There were 140 households, 76 (54.3%) had children under the age of 18 living in them, 82 (58.6%) were opposite-sex married couples living together, 16 (11.4%) had a female householder with no husband present, 13 (9.3%) had a male householder with no wife present. There were 6 (4.3%) unmarried opposite-sex partnerships, and 1 (0.7%) same-sex married couples or partnerships. 22 households (15.7%) were one person and 9 (6.4%) had someone living alone who was 65 or older. The average household size was 3.69. There were 111 families (79.3% of households); the average family size was 4.13.

The age distribution was 185 people (35.8%) under the age of 18, 66 people (12.8%) aged 18 to 24, 139 people (26.9%) aged 25 to 44, 83 people (16.1%) aged 45 to 64, and 44 people (8.5%) who were 65 or older. The median age was 26.6 years. For every 100 females, there were 112.8 males. For every 100 females age 18 and over, there were 129.0 males.
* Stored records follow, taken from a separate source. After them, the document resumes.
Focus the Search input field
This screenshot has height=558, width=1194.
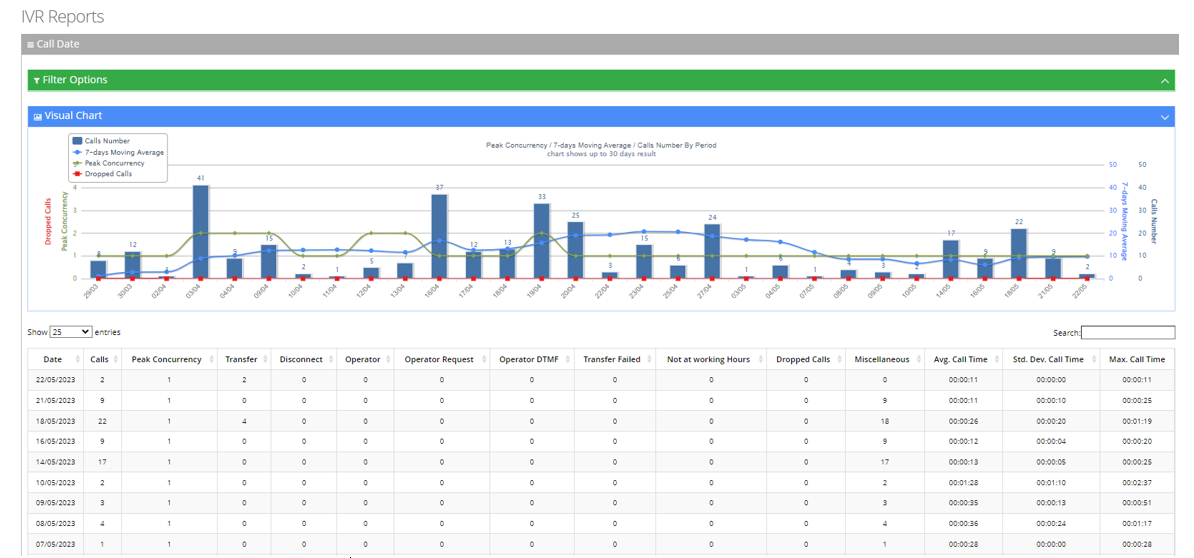1128,333
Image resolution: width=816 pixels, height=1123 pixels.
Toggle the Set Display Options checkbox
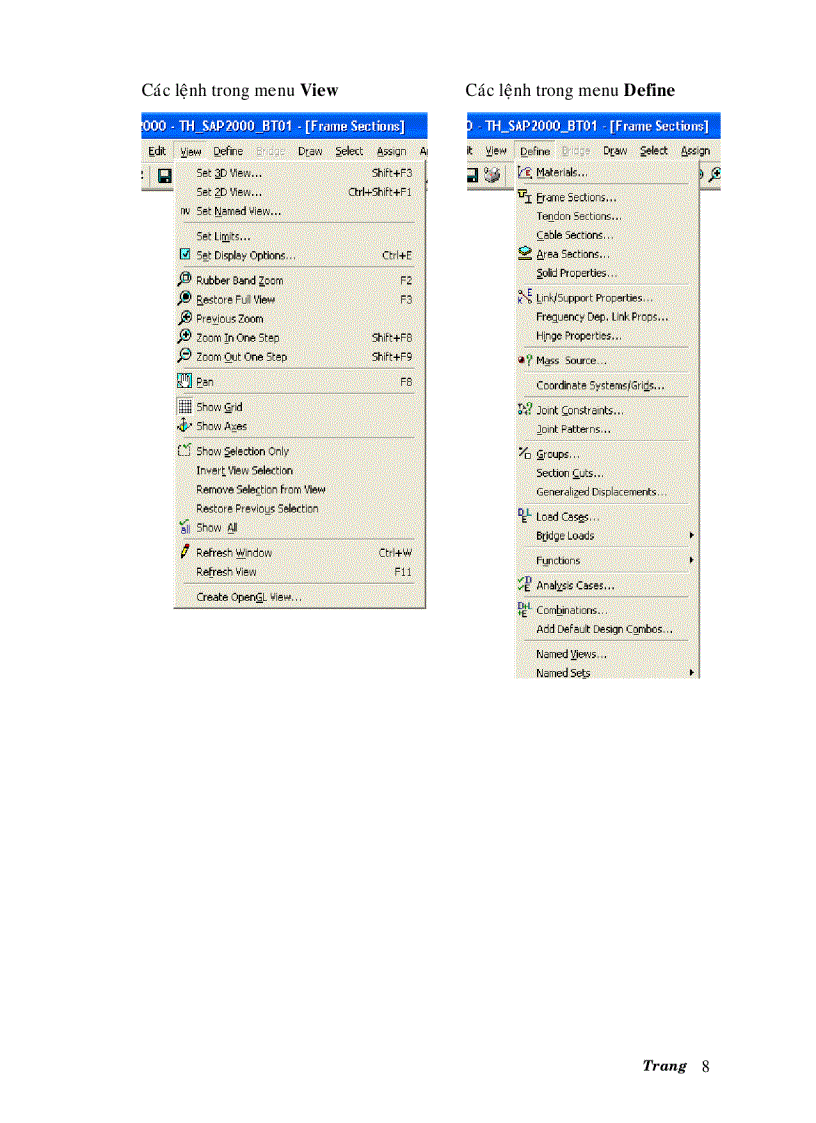pyautogui.click(x=184, y=255)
There were 158 housing units at an average density of 351.7 per square mile, of the occupied units 47 (33.6%) were owner-occupied and 93 (66.4%) were rented. The homeowner vacancy rate was 4.1%; the rental vacancy rate was 9.6%. 145 people (28.0% of the population) lived in owner-occupied housing units and 372 people (72.0%) lived in rental housing units.

===2000===
At the 2000 census, the median household income was $25,208 and the median family income was $31,500. Males had a median income of $30,417 versus $14,375 for females. The per capita income for the CDP was $11,379. About 15.4% of families and 24.0% of the population were below the poverty line, including 32.5% of those under age 18 and 13.5% of those age 65 or over.